From the Edward Colston statue toppling during a Black Lives Matter demo to violent clashes over the Police and Crime Bill, Bristol has seen major protests in the past two years.
These events have put policing, policy and power in the spotlight, especially for young people, whose voices – as the flag-bearers for all sorts of social justice initiatives – need to be heard, according to University of Bristol professor of politics Simon Tormey.
‘It’s not something I’ve heard of’
image captionMegan Davis said it was “unfair some constituents who will be voting don’t really know about the PCC elections”
A PCC is not a serving member of a police force but they are voted for, by the public, to hold forces to account.
Megan Davis, 24, from Gloucestershire, said it was “incredibly important people are better informed” about PCCs.
“It’s not something I’ve heard of and I would like to think that I’m politically aware and active,” she said.
“People need to be made more aware otherwise they may turn up to the ballot unsure of how to cast their votes, which means they won’t be voting for what they believe in and that’s unfair on constituents.”
Speaking about the policing of the Kill The Bill protests, which she took part in in both Bristol and Cheltenham, she added: “I agree with people who criticised the policing in Bristol because it was incredibly violent, but then in smaller rural communities like Cheltenham the policing was more of a community presence which was positive, and from that we can see how policing can be different.
“People who attended the more recent protests are incredibly angry at the police and their violence and how they treated women at [the Sarah Everard vigils] needs to be changed, and it seems that change could be made by voting.”
‘The police are doing a great service’
image captionRobert Graham said he did not believe the Kill the Bill demos were right
Bristol student Robert Graham, 26, said: “The protests weren’t right and police got hurt so we need a PCC who isn’t afraid to defend the police and speak out.”
He wants to see a PCC that will offer “more engagement on local crime issues and who will be seen commenting on police activity more”.
“I think the police did a great service during the protests, stopping people from doing criminal damage but, from the new PCC, I do want someone who will put even more police on the streets to stop crime from happening to make the streets feel safer,” he added.
“That would also help if any violent protests happen again.”
‘People should be informed more’
image captionJemima Brett said she didn’t know much about the role of the PCC
Jemima Brett, 27, said past experiences with police had made her feel “distrust” towards them, and is unsure how she will vote.
The care worker from Bristol said: “I feel negative about police forces in general because of how I have seen them treat people close to me badly in the past.
“I will be voting in the elections but I don’t know much about the PCC role.
“It’s clearly important, so people should be informed more.
“There should be more posters on the streets and things online about it, not just a letter through the post because people don’t always read that stuff.”
‘Police funding doesn’t go where I want’
image captionMya-Rose Craig said money needs to be spent in communities
Bristol environmental activist Mya-Rose Craig, 18, said she did not know about the PCC role and was “surprised” to learn about it.
She said: “I’ve always felt like the police is a very separate entity from the people and thought we didn’t have a say in anything.
“I will be voting on that now because police funding isn’t necessarily going where I would choose for it to go.
“Personally I would prioritise money going into communities rather than any more being spent on riot gear and riot vans, so I will vote based on that.”
‘I’m not invested in it’
image captionOwen said he was “not massively invested in the PCC elections”
Bristol engineer and activist Owen, 20, said he did not think the role will help make the changes he thinks are “necessary” to make his local police force better.
He said: “I have a lot of thoughts about the way that policing is done in Bristol and the policing model of the UK in general because I think that police forces consistently get things wrong, and I don’t think the PCC role is going to change that.
“So, personally I’m not massively invested in it.”

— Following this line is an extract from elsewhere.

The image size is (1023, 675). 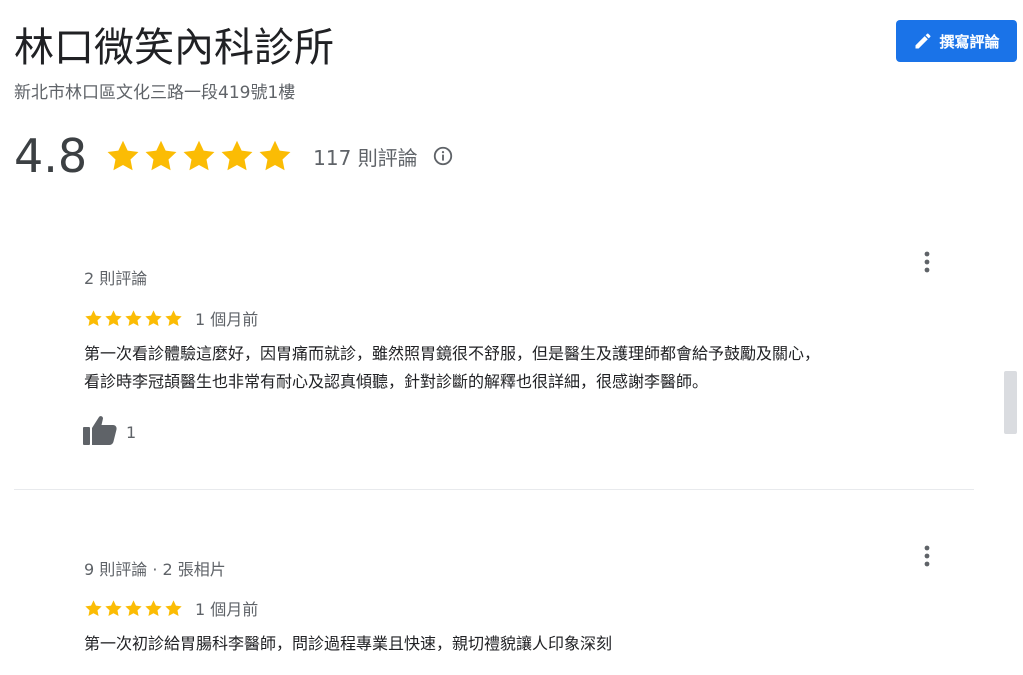 I want to click on review-text-line: 看診時李冠頡醫生也非常有耐心及認真傾聽，針對診斷的解釋也很詳細，很感謝李醫師。, so click(x=396, y=382).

Analysis: West of England Political Editor Paul Barltrop
The protests on the streets of Bristol have focused much attention on policing. They have also exposed differences between the candidates who seek to become the next Avon and Somerset Police and Crime Commissioner.
And, in a contest where all too often the contenders want similar things (basically “more police, less crime”), it is refreshing to see some clear blue water opening up.
One snag though; a PCC does not decide how a protest is policed. She or he sets the budget for the force and agrees its priorities.
But operational matters, such as how officers handle late-night confrontations with demonstrators, are determined by the chief constable.
They do though have one other significant responsibility which can influence the way policing is carried out. The PCC appoints the chief constable. That is a fairly rare event, but it will be one of the first challenges awaiting the new PCC, with Avon and Somerset’s Andy Marsh retiring in July.